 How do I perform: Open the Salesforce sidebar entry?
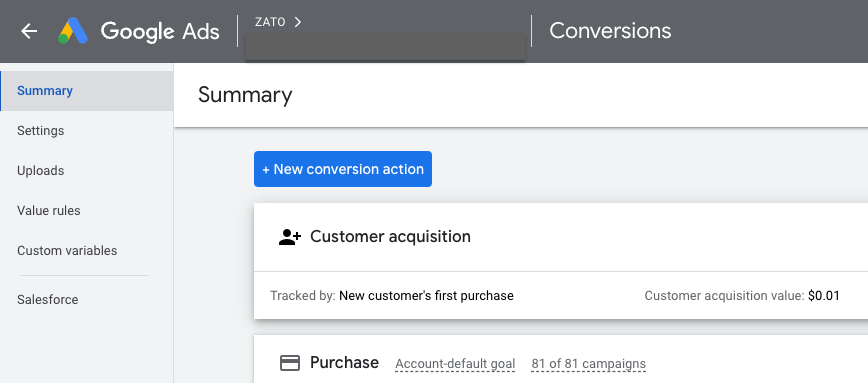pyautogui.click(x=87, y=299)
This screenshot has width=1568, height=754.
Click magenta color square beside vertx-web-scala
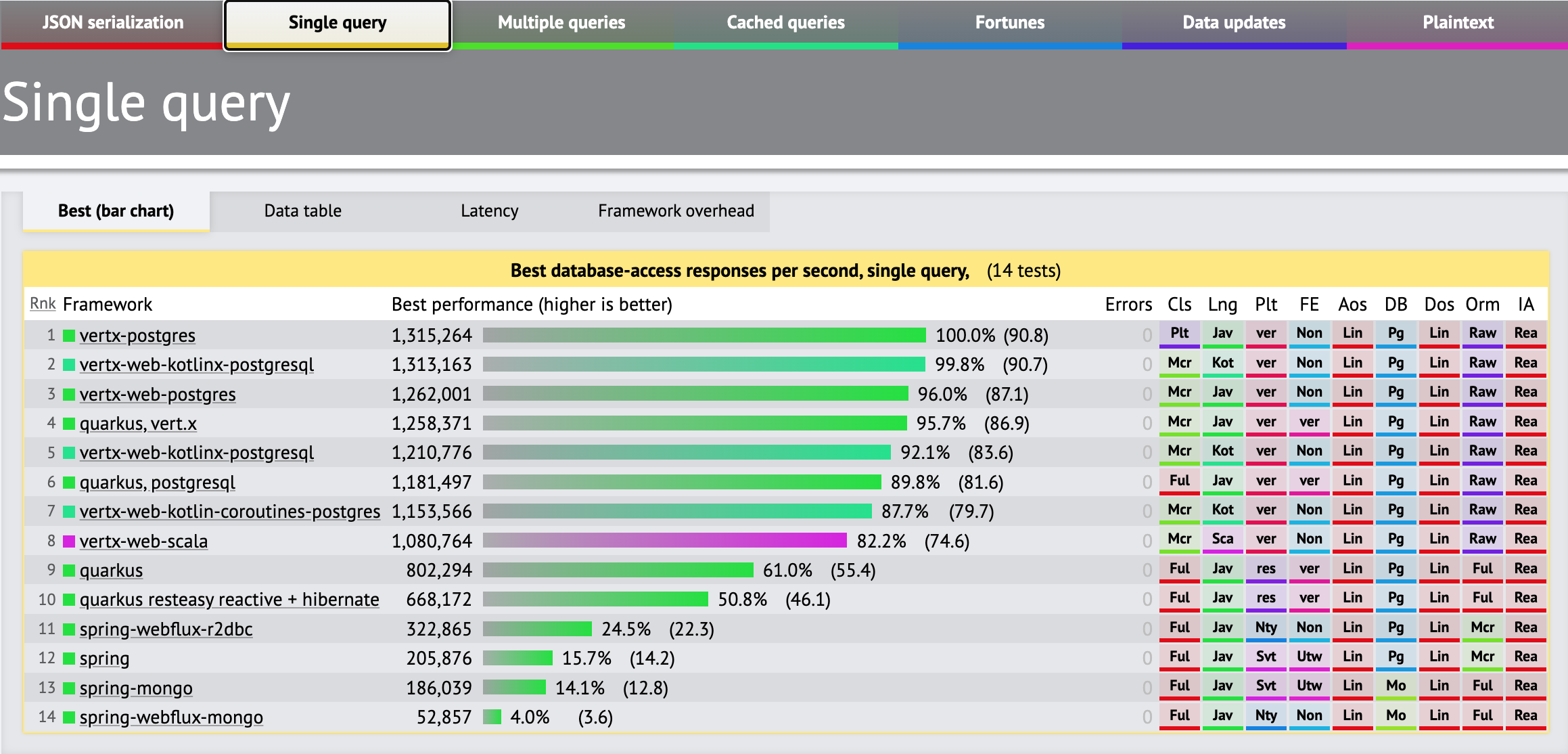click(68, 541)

--*--

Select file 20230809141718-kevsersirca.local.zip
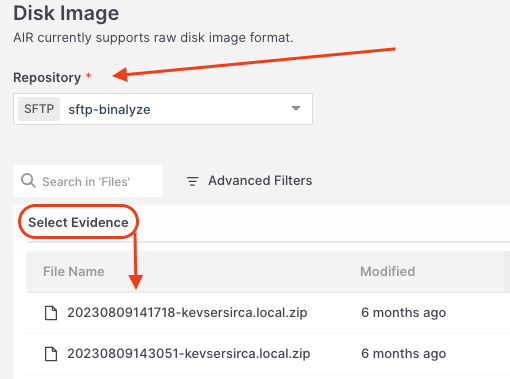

--*--

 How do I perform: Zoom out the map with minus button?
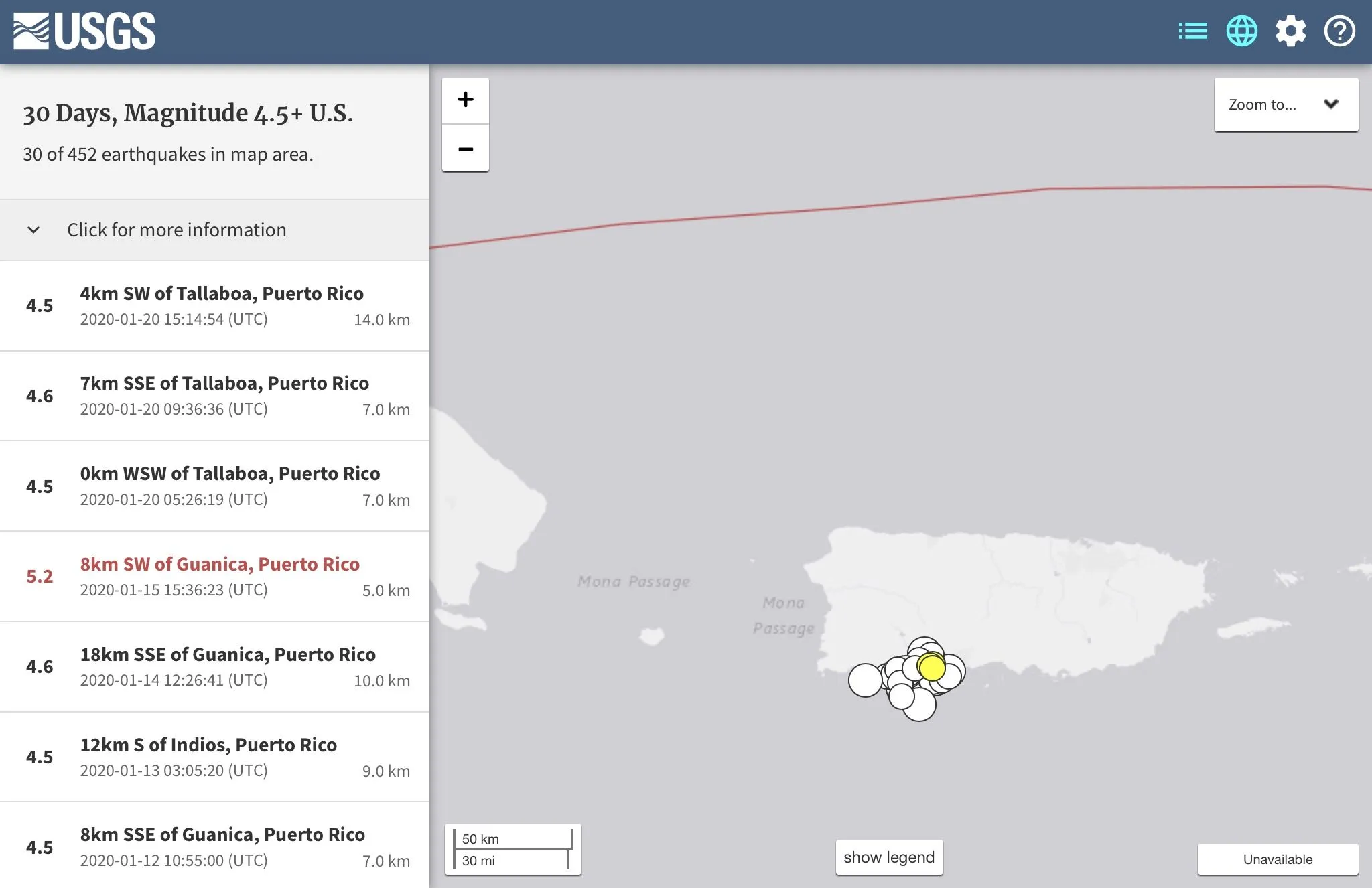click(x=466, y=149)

--*--

__Aim__. Reproduce the listing word for word, from the line containing "How do I perform: Open" through the line containing "click(68, 541)", and leave out the pictures.

__Reply to the exercise__.
 How do I perform: Open the Salesforce sidebar entry?
pyautogui.click(x=87, y=299)
This screenshot has width=1568, height=754.
Click magenta color square beside vertx-web-scala
click(68, 541)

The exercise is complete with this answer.